Clint Agresti (IPE '09) has just begun his year as a Thomas Watson Fellow, traveling the world to explore folk music -- a true global/local project.
You can follow Clint's project by reading his blog, "Folk Sounds from All Around."
Here is complete information about Clint's project and the Watson Fellowship program.
University of Puget Sound graduate Clinton Agresti ’09 has been awarded the prestigious Thomas J. Watson Fellowship to pursue an independent project overseas during 2010–11. Agresti was one of 40 college seniors from 23 states and three foreign countries to receive the grant, in a contest that the Thomas J. Watson Foundation described as especially competitive this year.Agresti, an international political economy major and 2005 graduate of Walla Walla High School, will receive $25,000 for 12 months of travel and independent research. The student from Rockaway Beach, Ore., plans to visit Mongolia, Ukraine, Ghana, and Bolivia, while documenting a series of music ethnographies. These will consist of photographs, music recordings, and written material documenting musicians and musical groups who participate in oral traditions—defined by Agresti as those “passed down orally and learned by ear.”

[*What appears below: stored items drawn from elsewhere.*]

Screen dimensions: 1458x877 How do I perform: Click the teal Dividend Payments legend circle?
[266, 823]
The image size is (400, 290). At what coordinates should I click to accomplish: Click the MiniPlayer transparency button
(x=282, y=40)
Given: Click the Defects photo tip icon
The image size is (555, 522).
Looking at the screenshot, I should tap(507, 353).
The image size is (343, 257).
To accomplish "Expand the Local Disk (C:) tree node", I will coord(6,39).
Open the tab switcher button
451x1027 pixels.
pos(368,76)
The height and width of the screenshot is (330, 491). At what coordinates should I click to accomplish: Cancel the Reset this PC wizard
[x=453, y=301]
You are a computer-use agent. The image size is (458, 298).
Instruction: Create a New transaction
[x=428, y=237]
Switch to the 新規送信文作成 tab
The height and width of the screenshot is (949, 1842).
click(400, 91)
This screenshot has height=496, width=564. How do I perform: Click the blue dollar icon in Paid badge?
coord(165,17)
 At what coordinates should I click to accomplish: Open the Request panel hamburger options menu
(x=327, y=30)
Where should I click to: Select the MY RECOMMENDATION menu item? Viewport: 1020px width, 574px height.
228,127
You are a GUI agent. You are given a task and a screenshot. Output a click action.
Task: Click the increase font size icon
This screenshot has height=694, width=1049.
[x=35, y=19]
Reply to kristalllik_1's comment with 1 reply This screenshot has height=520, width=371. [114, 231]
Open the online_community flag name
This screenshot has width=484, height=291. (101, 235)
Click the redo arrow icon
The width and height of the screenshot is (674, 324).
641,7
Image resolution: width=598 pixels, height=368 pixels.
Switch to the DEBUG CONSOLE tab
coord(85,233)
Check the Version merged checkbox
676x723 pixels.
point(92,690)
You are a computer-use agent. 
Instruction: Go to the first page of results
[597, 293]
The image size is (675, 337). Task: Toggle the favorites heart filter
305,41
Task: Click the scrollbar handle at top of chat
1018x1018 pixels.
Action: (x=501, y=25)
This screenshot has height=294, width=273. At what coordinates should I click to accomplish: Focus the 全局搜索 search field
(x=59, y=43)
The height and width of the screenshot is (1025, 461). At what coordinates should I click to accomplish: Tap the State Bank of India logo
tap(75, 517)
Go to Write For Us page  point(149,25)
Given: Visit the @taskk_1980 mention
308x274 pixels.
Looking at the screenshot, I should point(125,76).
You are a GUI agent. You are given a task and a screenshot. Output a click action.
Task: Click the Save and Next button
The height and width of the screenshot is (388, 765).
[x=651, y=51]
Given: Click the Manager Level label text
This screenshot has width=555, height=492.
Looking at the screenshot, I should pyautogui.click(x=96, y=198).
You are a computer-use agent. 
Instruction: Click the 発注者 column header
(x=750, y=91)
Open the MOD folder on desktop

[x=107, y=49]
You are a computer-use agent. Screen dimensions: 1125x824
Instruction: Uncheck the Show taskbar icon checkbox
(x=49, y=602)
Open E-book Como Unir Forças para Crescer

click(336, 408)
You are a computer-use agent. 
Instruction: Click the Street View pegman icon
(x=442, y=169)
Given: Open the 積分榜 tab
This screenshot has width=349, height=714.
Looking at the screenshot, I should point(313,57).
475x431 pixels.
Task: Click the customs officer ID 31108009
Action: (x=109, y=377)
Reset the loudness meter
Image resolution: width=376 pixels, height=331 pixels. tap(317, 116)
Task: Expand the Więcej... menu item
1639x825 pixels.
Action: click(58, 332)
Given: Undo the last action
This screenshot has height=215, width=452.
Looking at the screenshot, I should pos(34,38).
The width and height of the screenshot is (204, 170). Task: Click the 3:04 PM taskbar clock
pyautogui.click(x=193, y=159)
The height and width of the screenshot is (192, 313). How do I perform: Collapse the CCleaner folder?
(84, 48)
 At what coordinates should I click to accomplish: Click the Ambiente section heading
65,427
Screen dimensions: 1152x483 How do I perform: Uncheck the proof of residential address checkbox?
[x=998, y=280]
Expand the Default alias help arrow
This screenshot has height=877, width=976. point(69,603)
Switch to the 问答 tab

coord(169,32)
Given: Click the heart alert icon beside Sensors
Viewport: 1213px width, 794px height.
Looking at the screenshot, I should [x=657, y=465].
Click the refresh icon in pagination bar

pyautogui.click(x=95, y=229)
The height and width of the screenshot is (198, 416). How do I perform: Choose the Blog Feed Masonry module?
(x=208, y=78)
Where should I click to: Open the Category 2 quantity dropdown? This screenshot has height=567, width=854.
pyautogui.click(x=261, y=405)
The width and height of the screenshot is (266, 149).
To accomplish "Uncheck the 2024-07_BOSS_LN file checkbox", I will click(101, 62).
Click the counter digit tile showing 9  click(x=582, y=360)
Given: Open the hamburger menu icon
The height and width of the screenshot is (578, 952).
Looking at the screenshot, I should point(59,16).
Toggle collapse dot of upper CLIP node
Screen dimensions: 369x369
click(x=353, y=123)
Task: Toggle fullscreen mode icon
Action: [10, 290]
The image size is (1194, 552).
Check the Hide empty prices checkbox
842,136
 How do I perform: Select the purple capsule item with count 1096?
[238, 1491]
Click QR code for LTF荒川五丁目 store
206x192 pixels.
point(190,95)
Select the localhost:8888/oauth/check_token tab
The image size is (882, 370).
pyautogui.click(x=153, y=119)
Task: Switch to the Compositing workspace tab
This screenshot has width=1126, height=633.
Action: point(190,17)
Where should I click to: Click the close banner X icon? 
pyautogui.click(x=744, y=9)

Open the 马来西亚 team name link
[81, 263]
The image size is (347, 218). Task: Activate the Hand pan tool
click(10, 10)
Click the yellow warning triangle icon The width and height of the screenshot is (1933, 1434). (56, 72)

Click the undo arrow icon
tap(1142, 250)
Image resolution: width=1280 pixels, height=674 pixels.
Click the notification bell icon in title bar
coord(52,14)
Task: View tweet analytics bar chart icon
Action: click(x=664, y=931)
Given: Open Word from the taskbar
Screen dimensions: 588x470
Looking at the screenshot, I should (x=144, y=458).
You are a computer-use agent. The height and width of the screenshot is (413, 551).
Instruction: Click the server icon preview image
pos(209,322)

“Clinton is an outstanding student who commits himself enthusiastically to all he takes on,” said Sharon Chambers-Gordon, director of the Fellowships Office at Puget Sound. “There were 150 finalists competing on a national level and we are proud, though not surprised, to see him among the selected recipients.”
Agresti’s project, titled “Beneath the Sounds: Exploring and Preserving the Music of Community,” will aim to create a better understanding of the relationship between music and culture by exploring the subjective worlds of individual musicians against the backdrop of their communities and traditions.
“It is essentially about understanding the unique human drive to invent music—music that draws from and contributes to the values, worldviews, and ways of subsistence of the community,” Agresti said.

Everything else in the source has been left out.